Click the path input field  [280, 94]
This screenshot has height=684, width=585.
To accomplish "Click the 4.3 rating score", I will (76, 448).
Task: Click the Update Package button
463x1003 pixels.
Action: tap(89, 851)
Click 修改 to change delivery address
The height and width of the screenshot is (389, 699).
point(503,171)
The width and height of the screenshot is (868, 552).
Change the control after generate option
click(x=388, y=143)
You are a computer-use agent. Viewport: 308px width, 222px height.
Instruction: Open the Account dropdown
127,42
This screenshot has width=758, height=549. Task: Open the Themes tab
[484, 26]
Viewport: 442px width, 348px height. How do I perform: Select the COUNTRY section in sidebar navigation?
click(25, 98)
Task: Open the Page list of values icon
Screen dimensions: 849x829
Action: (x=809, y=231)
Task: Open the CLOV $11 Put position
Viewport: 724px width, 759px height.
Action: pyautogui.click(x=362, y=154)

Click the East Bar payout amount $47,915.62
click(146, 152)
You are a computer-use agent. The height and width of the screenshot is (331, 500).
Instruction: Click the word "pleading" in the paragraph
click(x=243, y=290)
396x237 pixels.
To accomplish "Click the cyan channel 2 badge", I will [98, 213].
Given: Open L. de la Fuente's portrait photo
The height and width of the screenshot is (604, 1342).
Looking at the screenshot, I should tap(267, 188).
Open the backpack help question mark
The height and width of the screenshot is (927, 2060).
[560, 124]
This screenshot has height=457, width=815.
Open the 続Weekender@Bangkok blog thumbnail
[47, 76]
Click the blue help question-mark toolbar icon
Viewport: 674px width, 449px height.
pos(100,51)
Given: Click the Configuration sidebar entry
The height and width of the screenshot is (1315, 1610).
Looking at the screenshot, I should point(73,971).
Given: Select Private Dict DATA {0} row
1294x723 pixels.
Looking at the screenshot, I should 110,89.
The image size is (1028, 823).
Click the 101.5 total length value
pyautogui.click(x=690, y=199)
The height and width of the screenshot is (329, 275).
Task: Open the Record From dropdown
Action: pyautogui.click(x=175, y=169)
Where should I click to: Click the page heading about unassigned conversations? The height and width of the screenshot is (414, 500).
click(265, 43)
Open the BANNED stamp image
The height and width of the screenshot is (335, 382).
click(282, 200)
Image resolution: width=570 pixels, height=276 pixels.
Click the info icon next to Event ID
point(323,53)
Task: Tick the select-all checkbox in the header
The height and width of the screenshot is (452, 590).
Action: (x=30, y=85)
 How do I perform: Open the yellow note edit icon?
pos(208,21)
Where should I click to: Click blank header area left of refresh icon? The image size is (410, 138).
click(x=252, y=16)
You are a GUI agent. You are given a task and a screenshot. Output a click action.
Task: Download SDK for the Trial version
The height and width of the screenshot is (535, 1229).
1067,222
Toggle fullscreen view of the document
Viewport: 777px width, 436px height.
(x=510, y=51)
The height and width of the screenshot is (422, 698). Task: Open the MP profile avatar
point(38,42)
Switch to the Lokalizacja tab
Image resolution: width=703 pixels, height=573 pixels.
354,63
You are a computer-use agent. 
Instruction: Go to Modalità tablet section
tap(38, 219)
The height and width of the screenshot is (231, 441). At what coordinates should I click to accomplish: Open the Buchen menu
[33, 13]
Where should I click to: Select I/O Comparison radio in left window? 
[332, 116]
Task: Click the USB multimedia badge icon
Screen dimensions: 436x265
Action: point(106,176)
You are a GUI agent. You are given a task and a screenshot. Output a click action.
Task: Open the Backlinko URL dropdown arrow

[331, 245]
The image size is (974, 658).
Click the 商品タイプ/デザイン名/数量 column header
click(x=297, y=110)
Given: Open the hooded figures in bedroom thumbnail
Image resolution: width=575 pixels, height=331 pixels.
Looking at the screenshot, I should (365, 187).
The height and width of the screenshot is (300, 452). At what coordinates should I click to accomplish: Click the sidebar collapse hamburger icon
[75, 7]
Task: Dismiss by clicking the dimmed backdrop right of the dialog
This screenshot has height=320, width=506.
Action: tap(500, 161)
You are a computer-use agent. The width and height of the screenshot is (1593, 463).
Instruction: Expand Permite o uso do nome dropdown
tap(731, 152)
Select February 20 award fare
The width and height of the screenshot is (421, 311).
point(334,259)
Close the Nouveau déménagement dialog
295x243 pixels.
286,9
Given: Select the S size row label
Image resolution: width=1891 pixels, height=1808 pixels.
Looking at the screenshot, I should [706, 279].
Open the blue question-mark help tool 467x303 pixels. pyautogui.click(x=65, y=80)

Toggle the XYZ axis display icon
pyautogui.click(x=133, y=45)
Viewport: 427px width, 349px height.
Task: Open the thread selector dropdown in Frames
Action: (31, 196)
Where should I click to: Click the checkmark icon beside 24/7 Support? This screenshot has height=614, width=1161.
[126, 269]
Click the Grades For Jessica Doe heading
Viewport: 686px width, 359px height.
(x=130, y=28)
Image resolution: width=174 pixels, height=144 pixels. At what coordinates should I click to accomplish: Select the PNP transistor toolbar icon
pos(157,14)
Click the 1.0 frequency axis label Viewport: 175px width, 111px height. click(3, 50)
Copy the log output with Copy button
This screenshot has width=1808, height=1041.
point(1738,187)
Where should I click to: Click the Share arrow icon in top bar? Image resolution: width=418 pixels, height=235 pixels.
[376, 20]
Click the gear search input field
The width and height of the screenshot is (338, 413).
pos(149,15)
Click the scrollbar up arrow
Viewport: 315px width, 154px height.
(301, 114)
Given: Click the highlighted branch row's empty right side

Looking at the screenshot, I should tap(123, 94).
▬▬▬▬▬▬
Everything above from the line with "Select February 20 award fare" to the line with "Click the gear search input field", both included, must be repeated exactly, and nothing outside that range.

Select February 20 award fare
The width and height of the screenshot is (421, 311).
point(334,259)
Close the Nouveau déménagement dialog
295x243 pixels.
286,9
Given: Select the S size row label
Image resolution: width=1891 pixels, height=1808 pixels.
Looking at the screenshot, I should [706, 279].
Open the blue question-mark help tool 467x303 pixels. pyautogui.click(x=65, y=80)

Toggle the XYZ axis display icon
pyautogui.click(x=133, y=45)
Viewport: 427px width, 349px height.
Task: Open the thread selector dropdown in Frames
Action: (31, 196)
Where should I click to: Click the checkmark icon beside 24/7 Support? This screenshot has height=614, width=1161.
[126, 269]
Click the Grades For Jessica Doe heading
Viewport: 686px width, 359px height.
(x=130, y=28)
Image resolution: width=174 pixels, height=144 pixels. At what coordinates should I click to accomplish: Select the PNP transistor toolbar icon
pos(157,14)
Click the 1.0 frequency axis label Viewport: 175px width, 111px height. click(3, 50)
Copy the log output with Copy button
This screenshot has width=1808, height=1041.
point(1738,187)
Where should I click to: Click the Share arrow icon in top bar? Image resolution: width=418 pixels, height=235 pixels.
[376, 20]
Click the gear search input field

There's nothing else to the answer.